Can you repeat the rows word for word, from the start of the rows through the line containing "What do you see at coordinates (1976, 312)", including that line?

== Given information

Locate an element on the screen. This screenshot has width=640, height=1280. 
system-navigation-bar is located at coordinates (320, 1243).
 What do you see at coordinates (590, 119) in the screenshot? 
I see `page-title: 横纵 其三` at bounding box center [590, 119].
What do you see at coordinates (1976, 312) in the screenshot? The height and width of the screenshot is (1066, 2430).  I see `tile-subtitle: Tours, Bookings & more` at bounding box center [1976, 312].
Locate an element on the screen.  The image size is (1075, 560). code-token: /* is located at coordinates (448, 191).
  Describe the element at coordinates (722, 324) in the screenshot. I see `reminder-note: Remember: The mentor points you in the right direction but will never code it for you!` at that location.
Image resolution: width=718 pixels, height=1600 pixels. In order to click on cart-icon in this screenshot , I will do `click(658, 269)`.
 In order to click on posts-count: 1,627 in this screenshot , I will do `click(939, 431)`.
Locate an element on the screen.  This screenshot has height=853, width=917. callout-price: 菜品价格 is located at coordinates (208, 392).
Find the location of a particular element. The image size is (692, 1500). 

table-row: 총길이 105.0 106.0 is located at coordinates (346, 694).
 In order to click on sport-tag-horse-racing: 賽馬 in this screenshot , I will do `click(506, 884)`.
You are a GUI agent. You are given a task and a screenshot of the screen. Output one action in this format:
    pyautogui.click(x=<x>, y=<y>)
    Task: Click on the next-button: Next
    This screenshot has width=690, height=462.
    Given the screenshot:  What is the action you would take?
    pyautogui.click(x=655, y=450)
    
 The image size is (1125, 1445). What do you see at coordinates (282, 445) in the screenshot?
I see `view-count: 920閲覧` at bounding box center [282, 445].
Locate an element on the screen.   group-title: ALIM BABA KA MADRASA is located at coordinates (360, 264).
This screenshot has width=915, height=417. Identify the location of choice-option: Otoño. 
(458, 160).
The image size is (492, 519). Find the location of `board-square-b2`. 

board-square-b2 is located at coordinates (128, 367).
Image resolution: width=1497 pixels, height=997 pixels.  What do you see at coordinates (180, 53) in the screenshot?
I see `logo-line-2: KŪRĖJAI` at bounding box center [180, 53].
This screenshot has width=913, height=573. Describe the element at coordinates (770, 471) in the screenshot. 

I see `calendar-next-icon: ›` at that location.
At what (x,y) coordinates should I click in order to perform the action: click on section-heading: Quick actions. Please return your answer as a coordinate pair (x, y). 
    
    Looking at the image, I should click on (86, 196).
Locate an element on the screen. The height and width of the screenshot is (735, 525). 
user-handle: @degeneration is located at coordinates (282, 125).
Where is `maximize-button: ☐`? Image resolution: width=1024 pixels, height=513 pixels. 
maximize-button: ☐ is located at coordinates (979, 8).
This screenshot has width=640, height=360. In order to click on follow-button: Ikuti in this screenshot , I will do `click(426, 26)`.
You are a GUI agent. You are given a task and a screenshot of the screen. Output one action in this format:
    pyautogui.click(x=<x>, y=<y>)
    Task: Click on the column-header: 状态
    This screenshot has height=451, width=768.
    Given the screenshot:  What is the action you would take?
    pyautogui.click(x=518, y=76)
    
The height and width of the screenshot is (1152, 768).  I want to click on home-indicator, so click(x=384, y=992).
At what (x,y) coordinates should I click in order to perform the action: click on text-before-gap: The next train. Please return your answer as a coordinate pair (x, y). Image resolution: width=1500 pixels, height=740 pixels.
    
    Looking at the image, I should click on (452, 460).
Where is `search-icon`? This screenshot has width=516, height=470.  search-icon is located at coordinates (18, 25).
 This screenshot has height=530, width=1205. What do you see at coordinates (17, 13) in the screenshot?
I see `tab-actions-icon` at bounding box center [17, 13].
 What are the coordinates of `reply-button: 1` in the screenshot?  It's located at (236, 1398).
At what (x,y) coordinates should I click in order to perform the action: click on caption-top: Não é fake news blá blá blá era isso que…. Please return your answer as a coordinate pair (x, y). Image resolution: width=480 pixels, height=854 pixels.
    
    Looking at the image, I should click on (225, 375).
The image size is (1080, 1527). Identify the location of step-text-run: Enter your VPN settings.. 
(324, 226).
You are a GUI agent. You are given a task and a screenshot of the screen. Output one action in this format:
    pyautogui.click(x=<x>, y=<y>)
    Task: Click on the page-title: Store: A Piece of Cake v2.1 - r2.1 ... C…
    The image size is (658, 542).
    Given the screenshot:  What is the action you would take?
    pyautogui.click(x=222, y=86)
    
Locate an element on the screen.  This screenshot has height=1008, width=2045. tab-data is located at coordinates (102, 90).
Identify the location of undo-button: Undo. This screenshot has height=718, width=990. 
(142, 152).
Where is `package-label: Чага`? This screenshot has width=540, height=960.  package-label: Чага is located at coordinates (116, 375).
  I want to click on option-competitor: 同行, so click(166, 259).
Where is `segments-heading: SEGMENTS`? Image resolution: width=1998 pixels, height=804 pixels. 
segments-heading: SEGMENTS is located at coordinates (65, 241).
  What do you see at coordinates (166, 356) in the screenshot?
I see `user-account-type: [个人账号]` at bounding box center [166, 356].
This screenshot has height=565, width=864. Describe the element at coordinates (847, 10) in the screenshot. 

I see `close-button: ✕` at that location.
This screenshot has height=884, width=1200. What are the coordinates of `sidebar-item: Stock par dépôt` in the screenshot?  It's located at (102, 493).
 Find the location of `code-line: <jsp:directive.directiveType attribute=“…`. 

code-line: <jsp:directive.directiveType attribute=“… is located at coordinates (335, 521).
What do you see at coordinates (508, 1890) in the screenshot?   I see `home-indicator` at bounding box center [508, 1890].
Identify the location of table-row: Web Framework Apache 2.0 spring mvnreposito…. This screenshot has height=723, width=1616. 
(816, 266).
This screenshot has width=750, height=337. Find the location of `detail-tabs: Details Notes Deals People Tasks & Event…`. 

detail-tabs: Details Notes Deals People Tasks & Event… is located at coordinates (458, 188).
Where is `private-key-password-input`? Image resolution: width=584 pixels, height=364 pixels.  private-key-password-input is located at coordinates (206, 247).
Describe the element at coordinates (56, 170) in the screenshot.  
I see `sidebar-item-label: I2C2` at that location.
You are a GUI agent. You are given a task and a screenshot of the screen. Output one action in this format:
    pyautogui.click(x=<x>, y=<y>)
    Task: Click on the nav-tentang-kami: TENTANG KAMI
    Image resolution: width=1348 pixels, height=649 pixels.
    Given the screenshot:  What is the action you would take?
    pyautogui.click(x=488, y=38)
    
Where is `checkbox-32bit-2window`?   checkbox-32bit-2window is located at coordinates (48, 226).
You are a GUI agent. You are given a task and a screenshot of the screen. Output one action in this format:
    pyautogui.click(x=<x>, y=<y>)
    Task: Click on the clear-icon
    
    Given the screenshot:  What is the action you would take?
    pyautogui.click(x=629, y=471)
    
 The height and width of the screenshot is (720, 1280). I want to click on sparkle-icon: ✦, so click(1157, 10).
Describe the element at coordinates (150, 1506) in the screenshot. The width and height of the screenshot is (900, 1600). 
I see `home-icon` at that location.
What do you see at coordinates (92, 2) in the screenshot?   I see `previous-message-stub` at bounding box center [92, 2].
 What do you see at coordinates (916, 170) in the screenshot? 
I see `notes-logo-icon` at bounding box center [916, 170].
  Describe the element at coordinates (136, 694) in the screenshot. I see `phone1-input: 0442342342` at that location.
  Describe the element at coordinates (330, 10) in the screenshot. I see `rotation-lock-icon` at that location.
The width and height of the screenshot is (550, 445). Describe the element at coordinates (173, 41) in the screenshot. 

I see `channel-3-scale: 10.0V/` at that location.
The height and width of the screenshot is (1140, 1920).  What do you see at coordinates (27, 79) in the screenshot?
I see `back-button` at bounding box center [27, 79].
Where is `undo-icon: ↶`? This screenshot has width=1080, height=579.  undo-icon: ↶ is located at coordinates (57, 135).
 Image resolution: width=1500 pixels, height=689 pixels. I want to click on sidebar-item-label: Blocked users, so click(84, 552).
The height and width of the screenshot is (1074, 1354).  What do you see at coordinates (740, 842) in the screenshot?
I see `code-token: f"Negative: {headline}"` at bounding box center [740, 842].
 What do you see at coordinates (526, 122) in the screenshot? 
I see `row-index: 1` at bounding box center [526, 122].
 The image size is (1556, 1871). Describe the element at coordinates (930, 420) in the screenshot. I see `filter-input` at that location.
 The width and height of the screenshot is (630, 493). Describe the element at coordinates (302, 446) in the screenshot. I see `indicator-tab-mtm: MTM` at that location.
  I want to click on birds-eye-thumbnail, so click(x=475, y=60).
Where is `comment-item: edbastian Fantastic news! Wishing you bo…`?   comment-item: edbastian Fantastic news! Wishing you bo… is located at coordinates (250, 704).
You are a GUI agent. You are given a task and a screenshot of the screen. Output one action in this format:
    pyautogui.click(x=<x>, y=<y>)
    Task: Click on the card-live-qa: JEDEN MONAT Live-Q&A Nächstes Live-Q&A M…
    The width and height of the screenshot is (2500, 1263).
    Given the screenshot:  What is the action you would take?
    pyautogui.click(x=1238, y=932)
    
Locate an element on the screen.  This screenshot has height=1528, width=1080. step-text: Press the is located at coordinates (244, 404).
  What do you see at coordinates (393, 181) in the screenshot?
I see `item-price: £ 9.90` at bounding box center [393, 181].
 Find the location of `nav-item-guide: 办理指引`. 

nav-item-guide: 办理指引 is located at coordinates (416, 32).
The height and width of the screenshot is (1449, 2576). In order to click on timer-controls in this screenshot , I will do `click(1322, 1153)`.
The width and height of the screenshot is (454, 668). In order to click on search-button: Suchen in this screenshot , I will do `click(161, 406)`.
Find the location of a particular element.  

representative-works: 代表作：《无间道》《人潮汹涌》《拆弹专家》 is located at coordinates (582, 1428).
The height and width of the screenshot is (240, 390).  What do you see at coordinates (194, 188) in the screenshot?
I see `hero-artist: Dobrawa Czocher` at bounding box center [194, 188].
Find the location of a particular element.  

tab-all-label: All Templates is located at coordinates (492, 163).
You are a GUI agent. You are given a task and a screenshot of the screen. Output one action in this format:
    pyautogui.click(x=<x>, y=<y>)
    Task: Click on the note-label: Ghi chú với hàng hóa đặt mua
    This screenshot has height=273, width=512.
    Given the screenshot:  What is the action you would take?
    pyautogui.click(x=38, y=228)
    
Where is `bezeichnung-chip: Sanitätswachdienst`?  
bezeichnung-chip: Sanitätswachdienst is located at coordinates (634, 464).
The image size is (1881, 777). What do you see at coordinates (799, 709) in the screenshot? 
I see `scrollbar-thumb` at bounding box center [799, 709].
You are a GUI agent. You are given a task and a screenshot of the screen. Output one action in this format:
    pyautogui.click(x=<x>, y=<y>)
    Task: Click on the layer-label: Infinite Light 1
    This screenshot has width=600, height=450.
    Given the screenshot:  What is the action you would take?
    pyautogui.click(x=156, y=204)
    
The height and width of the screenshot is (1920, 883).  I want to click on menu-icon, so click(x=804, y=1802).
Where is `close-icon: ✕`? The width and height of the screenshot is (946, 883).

====

* [Exercise output]
Locate an element on the screen. This screenshot has width=640, height=1280. 
system-navigation-bar is located at coordinates (320, 1243).
 What do you see at coordinates (590, 119) in the screenshot? 
I see `page-title: 横纵 其三` at bounding box center [590, 119].
What do you see at coordinates (1976, 312) in the screenshot? The height and width of the screenshot is (1066, 2430).  I see `tile-subtitle: Tours, Bookings & more` at bounding box center [1976, 312].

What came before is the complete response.